▸ Your goal
Output the part of the entries that begins with the line containing "Describe the element at coordinates (1236, 422)" and ends with the line containing "the add icon" as a Markdown table with the columns Row and Line. Skip blank lines, and put each remaining line with its row number in its own row.

Collected data entries
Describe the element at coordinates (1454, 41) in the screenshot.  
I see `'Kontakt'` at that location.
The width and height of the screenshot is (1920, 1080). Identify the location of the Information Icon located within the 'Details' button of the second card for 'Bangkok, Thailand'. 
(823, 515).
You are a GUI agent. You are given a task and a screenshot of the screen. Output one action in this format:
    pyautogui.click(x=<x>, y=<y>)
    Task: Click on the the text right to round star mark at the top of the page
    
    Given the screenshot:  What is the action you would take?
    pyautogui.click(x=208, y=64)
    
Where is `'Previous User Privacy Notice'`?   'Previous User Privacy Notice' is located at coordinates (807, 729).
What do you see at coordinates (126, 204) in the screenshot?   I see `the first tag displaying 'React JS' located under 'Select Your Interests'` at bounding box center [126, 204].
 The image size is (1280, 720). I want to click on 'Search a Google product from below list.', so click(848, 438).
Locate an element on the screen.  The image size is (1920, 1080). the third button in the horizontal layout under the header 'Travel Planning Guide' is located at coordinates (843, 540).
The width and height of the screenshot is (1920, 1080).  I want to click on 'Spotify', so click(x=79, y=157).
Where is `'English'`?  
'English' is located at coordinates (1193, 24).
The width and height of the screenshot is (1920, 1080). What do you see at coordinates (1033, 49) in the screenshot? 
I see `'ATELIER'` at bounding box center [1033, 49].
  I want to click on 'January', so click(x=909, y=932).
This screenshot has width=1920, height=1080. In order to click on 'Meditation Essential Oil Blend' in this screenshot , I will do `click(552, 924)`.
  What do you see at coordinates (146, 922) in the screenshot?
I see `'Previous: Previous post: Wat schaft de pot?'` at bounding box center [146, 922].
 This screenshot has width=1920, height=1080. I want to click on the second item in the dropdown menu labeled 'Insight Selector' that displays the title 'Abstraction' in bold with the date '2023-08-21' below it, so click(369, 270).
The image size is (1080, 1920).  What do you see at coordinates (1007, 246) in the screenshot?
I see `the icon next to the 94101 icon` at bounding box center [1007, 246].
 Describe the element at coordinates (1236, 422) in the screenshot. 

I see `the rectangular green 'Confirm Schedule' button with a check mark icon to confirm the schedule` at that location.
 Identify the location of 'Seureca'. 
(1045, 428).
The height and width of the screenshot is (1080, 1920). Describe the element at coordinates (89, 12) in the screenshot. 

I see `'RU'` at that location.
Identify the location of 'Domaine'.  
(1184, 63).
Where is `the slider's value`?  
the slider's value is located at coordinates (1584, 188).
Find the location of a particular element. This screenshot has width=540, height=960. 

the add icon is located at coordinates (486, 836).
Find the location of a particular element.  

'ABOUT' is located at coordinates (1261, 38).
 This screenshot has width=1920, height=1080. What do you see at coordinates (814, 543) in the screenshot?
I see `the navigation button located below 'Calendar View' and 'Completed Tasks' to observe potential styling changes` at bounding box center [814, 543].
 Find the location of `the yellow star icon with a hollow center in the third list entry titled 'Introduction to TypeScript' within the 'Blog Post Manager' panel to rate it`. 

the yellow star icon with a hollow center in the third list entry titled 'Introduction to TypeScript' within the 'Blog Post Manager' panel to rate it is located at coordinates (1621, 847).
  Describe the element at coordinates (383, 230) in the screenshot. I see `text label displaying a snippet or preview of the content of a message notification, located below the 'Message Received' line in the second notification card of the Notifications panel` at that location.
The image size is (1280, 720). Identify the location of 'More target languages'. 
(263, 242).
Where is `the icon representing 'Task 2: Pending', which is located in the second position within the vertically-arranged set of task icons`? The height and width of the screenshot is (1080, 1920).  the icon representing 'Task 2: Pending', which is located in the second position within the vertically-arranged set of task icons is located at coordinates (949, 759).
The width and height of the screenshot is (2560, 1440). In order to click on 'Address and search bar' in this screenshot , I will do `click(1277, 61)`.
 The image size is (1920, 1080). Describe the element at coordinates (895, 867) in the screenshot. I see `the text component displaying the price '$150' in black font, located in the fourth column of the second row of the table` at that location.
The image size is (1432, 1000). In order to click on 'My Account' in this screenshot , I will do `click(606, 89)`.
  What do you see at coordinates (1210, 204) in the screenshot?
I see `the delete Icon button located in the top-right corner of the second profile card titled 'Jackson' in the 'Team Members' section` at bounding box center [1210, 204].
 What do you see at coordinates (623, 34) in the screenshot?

▸ Task response
| Row | Line |
|---|---|
| 1 |  Describe the element at coordinates (1236, 422) in the screenshot.  |
| 2 | I see `the rectangular green 'Confirm Schedule' button with a check mark icon to confirm the schedule` at that location. |
| 3 |  Identify the location of 'Seureca'.  |
| 4 | (1045, 428). |
| 5 | The height and width of the screenshot is (1080, 1920). Describe the element at coordinates (89, 12) in the screenshot.  |
| 6 | I see `'RU'` at that location. |
| 7 | Identify the location of 'Domaine'.   |
| 8 | (1184, 63). |
| 9 | Where is `the slider's value`?   |
| 10 | the slider's value is located at coordinates (1584, 188). |
| 11 | Find the location of a particular element. This screenshot has width=540, height=960.  |
| 12 | the add icon is located at coordinates (486, 836). |